On weak convergence

Question

I have the following Statement to prove

Let $C$ be a closed, bounded and convex subset of a $\mathbb{K}$-Vectorspace $X$. Define a Support function $S_C:X^*\rightarrow\mathbb{R}$, $f\rightarrow sup_{x\in C}f(x)$

To show is now:

i) $\forall y\in X:y\in C\iff \forall f\in X^*: f(y)\leq S_C(f)$

ii) $(x_n)_n\subset C$, $(x_n)_n\rightarrow x\in X$ weakly $\Rightarrow x\in C$

iii) Let detine the function $d_C: X\rightarrow \mathbb{R_\geq 0}, y\rightarrow d_C(y)= inf_{x\in C}||x-y||$. If X is reflexive $\Rightarrow \forall y\in X$ there exists the infimum.

I started the fist point proving this direction "$\Rightarrow$" but i've doubts obout the other one. I dont'see the argument that gives the conclusion.

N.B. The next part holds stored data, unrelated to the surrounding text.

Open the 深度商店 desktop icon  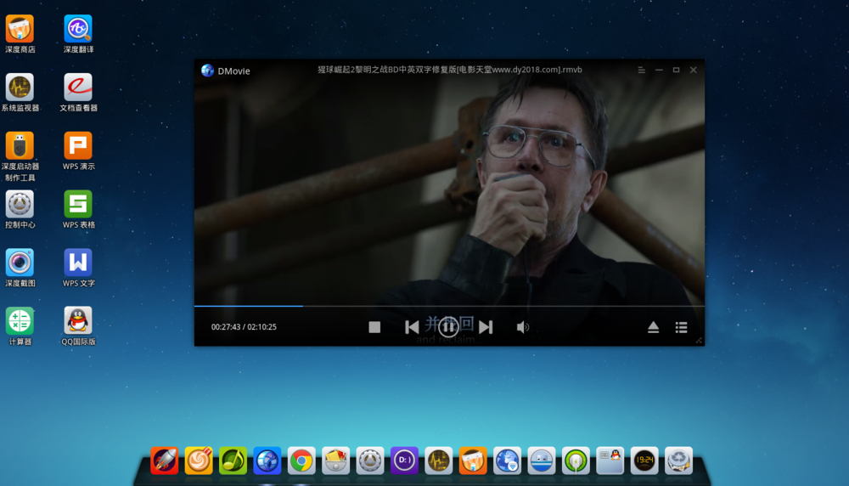(x=20, y=29)
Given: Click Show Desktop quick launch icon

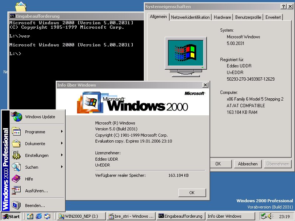Looking at the screenshot, I should click(30, 217).
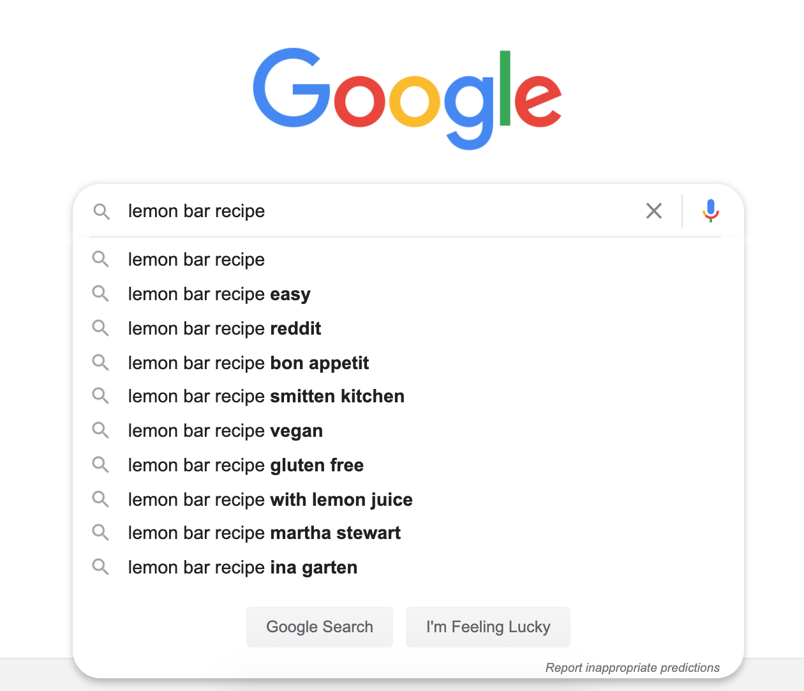Pick the "lemon bar recipe reddit" suggestion
This screenshot has width=804, height=691.
click(224, 329)
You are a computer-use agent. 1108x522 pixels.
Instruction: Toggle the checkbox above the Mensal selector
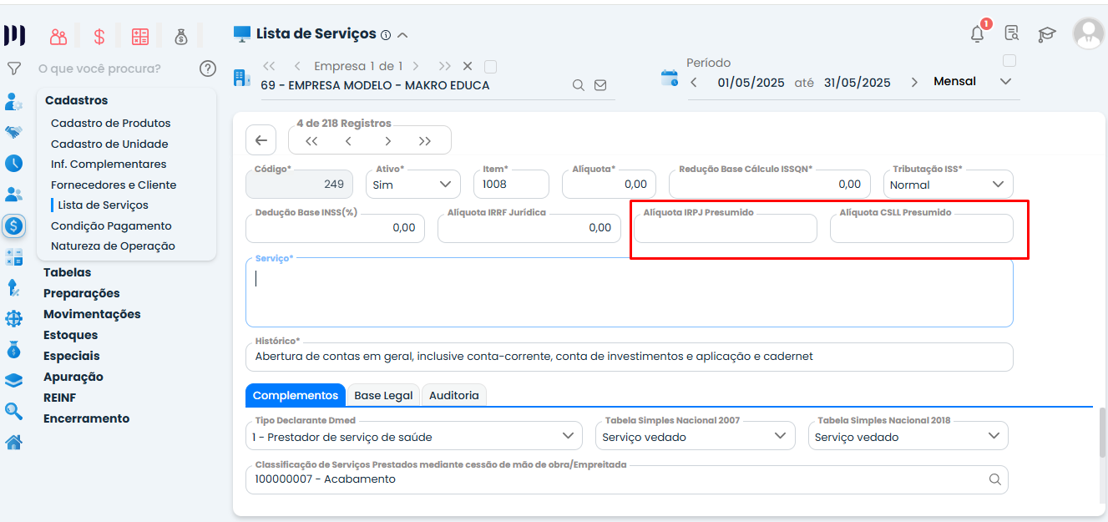[x=1009, y=61]
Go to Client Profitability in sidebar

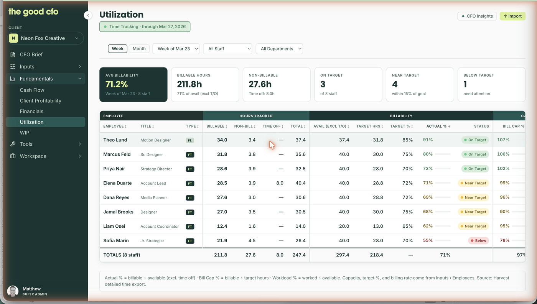[41, 101]
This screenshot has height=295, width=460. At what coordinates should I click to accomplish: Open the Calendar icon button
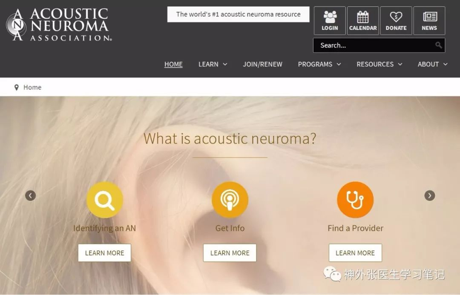[x=363, y=20]
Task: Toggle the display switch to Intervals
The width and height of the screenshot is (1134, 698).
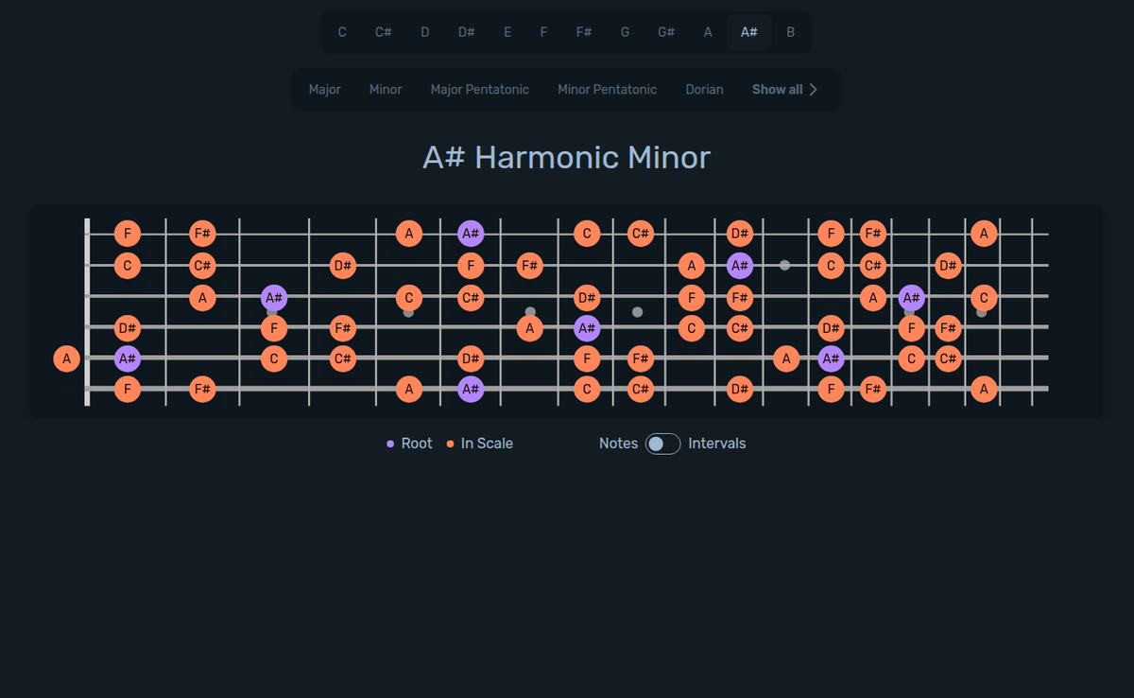Action: [x=662, y=443]
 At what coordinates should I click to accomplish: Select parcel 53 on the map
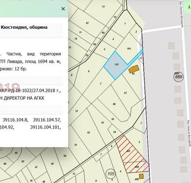click(103, 123)
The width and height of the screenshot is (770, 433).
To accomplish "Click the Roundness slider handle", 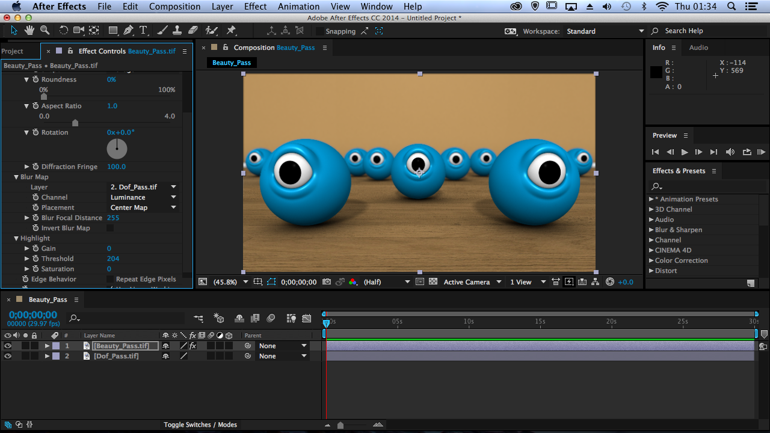I will pos(44,96).
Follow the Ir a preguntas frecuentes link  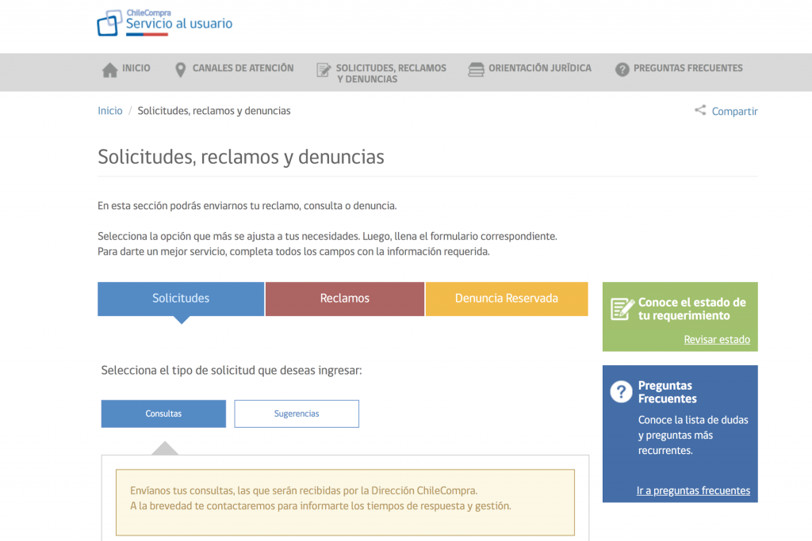693,491
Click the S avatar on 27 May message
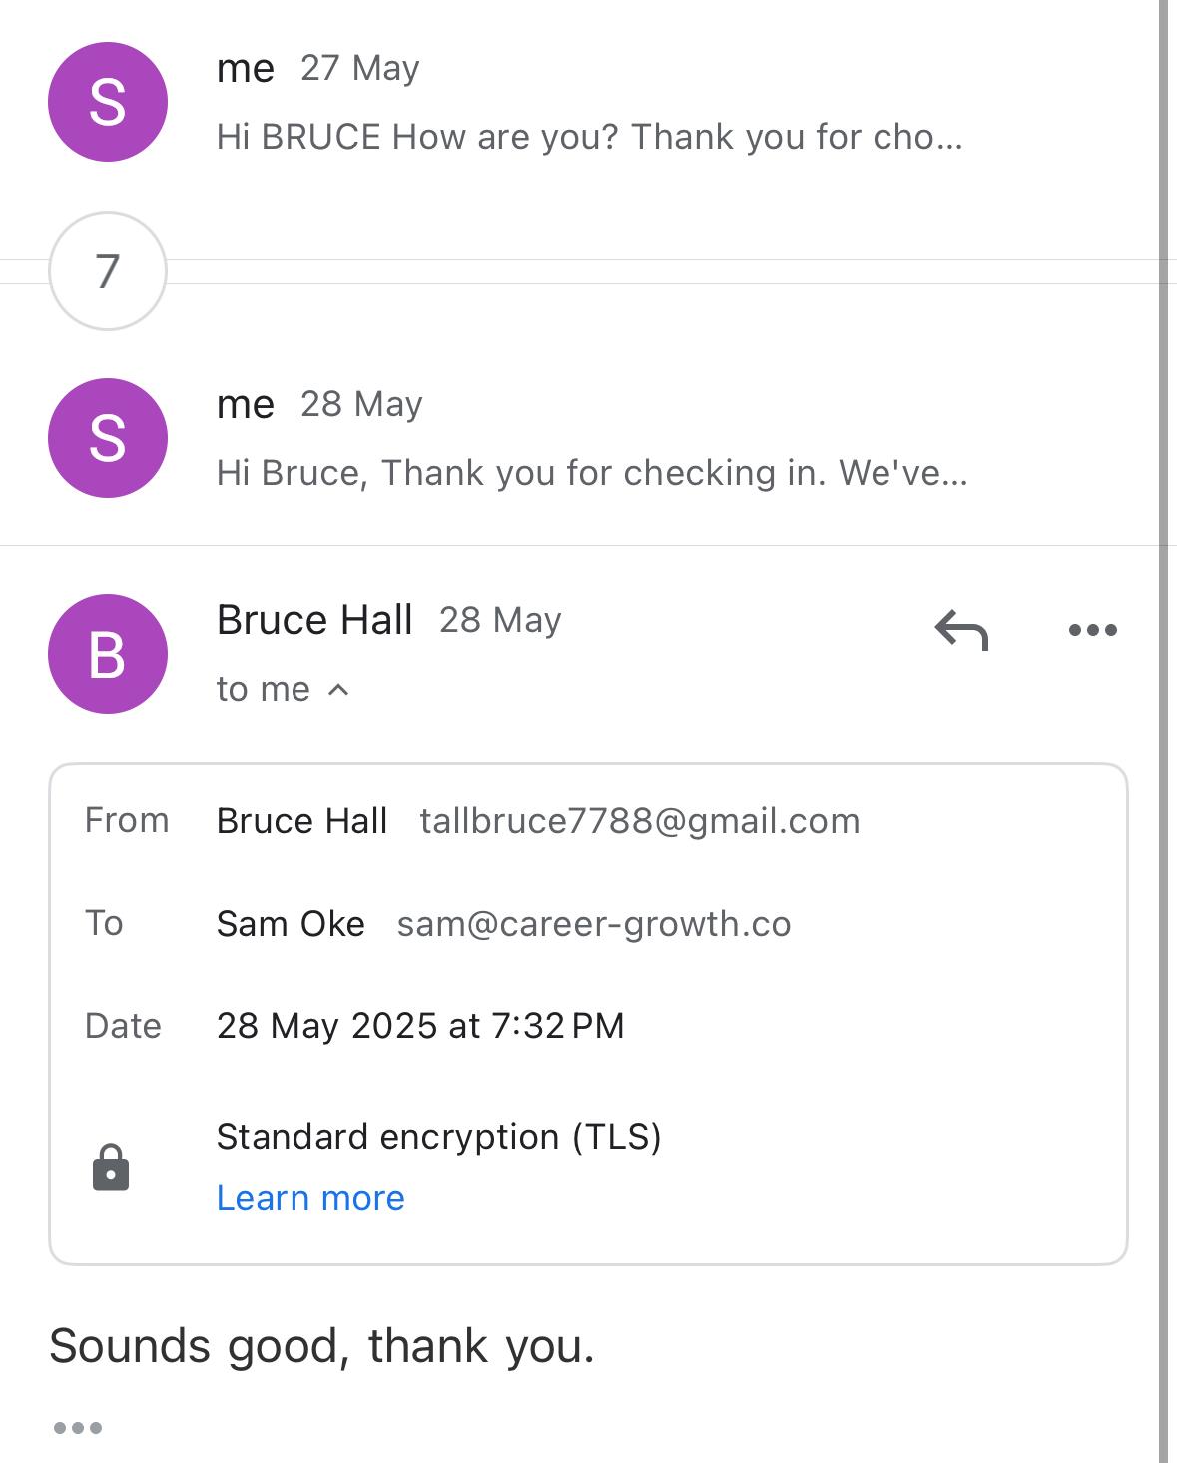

At the second point I was thinking on a contradiction-proof trying to assume $\notin C$. Then since the sequence is weak convergent, I know that $f(x_n)\rightarrow f(x) \forall f\in X^*$ but then I don't know how to procede..

Any tips would be helpful. thanks

Answer 1

1. Obviously, $y \in C$ implies $f(y) \leq S_C(f)$ for any $f \in X^{\ast}$. Now we prove that whenever $y \notin C$ we can define $g \in X^{\ast}$ such that $g(y)> S_C(g)$. Without loss of generality, we may assume that $0 \in C$. As $C$ is closed, we know that $d:=d(y,C)>0$. Now we define the open blow-up of $C$ by $$C_d := C+B(0,d/2) := \{x; x=c+b, c \in C, b \in B(0,d/2)\}.$$ Note that $C_d$ is a convex and absorbing set such that $d(x,C_d) \geq d/2$. In particular, the Minkowski functional $$p_{C_d}(x) := \inf\{\lambda \in (0,\infty); x \in \lambda C_d\}$$ is a sublinear function satisfying $p_{C_d}(y)>1$. Moreover, as $B(0,d/2) \subseteq C_d$, it is not difficult to see that $$p_{C_d}(x) \leq 4\frac{\|x\|}{d}, \qquad x \in X \tag{1} $$ Now we set $f: \text{lin}\{y\} \to \mathbb{R}$, $f(\lambda y) := \lambda \cdot p_{C_d}(y)$. By the Hahn-Banach theorem, there exists $g:X \to \mathbb{R}$ linear such that $$g(x) \leq p_{C_d}(x), \qquad x \in X \tag{2}$$ and $g(y)=p_{C_d}(y)$. In particular, we see that $$g(x) \leq p_{C_d}(x) \leq 1 < p_{C_d}(y)=g(y)$$ for any $x \in C$ and $g \in X^{\ast}$ by $(1)$ and $(2)$. This finishes the proof. (If you know the supporting hyperplane theorem, the proof is much more easier.)
2. Let $(x_n)_{n \in \mathbb{N}} \subseteq C$ such that $x_n \to x$ weakly. By (i), we have $$x \in C \Leftrightarrow \forall f \in X^{\ast}: f(x) \leq S_C(f).$$ Now, as $x_n \to x$ weakly, we know that $f(x_n) \to f(x)$ as $n \to \infty$. Hence, $$f(x) = \lim_{n \to \infty} f(x_n) \leq S_C(f).$$
3. Since $X$ is reflexive, the unit ball in $X$ is weakly compact. By definition, we can choose a sequence $(x_n)_n \subseteq C$ such that $\|y-x_n\| \to d_C(y)$. Show that $(x_n)$ admits a weakly convergent subsequence and that the limit $x \in C$ satisfies $d(y,C) = \|x-y\|$.